Work instructions :: Render the items from the line with "You are a computer-use agent. The image size is (873, 545)." to the line with "I will coord(224,252)." as a numbered list, leaving out blank lines.

___ Extracted material ___

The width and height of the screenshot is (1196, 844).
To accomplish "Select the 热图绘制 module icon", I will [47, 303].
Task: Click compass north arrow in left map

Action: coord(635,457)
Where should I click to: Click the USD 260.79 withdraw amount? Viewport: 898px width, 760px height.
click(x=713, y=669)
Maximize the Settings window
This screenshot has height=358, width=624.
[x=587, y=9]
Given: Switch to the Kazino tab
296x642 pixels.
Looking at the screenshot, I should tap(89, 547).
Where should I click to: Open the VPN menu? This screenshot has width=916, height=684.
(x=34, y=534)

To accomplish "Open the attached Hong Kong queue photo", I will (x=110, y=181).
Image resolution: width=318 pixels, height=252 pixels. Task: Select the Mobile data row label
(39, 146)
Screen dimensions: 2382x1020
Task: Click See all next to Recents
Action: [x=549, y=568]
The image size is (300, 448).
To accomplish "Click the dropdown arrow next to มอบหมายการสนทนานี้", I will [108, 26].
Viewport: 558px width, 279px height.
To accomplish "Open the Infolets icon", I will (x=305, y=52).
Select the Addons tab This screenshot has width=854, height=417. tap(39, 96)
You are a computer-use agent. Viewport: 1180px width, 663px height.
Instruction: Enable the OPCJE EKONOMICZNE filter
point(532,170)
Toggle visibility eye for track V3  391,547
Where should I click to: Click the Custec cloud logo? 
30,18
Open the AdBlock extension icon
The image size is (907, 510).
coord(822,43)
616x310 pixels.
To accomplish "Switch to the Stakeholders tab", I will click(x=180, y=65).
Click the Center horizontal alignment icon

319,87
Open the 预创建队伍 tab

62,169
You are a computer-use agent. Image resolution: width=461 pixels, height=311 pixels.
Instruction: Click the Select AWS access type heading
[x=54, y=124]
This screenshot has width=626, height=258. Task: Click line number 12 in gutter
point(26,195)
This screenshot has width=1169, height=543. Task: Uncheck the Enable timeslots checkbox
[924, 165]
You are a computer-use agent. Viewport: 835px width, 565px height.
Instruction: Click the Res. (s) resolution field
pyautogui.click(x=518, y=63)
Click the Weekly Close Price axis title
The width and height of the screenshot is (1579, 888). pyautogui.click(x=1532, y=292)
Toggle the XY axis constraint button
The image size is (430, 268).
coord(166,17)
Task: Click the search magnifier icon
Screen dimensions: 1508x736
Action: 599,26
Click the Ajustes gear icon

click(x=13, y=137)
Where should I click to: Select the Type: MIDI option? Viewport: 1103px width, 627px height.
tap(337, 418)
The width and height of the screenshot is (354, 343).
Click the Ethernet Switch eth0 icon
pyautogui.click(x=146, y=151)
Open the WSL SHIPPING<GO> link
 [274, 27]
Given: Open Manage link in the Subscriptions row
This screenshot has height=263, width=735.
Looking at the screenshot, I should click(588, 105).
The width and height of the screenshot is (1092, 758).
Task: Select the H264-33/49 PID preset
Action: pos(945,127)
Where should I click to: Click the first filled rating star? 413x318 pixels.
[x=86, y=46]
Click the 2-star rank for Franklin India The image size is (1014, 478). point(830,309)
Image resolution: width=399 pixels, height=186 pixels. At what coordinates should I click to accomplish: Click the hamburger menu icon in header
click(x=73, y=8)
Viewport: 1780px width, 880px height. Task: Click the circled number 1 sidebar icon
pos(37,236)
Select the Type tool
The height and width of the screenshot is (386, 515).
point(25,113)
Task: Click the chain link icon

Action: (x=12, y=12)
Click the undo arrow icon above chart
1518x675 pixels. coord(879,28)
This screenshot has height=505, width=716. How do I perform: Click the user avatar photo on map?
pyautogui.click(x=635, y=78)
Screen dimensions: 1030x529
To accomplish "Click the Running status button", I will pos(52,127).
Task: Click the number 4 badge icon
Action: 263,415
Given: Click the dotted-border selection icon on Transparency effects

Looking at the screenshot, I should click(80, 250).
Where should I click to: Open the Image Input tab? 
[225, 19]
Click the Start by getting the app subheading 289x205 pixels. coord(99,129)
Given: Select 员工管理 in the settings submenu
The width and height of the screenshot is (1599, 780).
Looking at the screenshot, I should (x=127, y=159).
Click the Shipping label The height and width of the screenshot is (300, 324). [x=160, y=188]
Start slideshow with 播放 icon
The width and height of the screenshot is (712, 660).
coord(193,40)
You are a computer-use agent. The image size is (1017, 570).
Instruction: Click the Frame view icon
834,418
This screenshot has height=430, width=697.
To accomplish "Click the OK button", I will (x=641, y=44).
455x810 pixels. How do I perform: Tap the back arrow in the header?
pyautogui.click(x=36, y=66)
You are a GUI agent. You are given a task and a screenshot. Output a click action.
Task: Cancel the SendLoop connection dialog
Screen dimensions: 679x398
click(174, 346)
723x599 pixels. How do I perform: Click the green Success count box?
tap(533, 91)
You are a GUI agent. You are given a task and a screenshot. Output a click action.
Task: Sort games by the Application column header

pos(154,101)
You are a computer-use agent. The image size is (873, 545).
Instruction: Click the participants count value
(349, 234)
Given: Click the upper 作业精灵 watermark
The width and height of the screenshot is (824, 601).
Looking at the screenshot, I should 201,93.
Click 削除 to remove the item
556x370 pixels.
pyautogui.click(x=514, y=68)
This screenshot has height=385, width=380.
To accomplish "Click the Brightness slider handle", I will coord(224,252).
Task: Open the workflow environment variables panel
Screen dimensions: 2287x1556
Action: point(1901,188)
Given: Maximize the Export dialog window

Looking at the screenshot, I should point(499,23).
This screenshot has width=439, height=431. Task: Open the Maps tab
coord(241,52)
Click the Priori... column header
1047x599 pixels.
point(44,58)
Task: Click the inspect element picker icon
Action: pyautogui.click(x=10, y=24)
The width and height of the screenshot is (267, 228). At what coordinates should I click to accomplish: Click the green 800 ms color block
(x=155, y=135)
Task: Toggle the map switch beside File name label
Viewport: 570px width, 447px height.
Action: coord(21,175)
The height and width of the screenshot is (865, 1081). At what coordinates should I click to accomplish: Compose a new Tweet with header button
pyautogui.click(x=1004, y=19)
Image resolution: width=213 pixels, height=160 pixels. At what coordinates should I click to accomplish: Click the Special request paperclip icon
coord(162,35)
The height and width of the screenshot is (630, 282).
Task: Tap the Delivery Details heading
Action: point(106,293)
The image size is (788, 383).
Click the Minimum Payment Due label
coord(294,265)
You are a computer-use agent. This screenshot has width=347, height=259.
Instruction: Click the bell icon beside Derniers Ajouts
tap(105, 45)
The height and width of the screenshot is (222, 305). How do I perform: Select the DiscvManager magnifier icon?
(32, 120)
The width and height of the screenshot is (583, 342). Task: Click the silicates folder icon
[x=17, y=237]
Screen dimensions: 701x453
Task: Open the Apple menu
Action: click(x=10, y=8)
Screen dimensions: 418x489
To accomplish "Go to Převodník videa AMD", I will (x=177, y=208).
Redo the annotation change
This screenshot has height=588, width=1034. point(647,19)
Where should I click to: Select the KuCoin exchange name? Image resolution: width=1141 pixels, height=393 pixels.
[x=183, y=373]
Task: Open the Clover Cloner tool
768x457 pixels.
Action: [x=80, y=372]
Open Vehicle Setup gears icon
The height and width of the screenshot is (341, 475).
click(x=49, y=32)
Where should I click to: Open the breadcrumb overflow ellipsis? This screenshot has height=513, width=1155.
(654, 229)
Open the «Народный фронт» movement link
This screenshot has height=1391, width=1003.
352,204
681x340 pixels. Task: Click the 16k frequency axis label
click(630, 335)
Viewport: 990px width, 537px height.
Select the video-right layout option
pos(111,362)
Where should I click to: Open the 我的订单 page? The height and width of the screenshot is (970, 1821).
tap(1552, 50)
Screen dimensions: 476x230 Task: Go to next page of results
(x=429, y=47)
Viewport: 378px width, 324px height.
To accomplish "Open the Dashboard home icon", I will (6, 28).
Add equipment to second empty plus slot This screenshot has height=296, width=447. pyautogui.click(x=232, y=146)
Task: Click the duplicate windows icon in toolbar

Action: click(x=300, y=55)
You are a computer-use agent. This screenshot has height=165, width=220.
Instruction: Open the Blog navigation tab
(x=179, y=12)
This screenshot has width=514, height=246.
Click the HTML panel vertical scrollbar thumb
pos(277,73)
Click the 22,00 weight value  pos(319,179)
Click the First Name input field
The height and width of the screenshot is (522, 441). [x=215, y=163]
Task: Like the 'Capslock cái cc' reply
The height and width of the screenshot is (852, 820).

___

In response ::
1. You are a computer-use agent. The image size is (873, 545).
2. Instruction: Click the participants count value
3. (349, 234)
4. Given: Click the upper 作业精灵 watermark
5. The width and height of the screenshot is (824, 601).
6. Looking at the screenshot, I should 201,93.
7. Click 削除 to remove the item
8. 556x370 pixels.
9. pyautogui.click(x=514, y=68)
10. This screenshot has height=385, width=380.
11. To accomplish "Click the Brightness slider handle", I will coord(224,252).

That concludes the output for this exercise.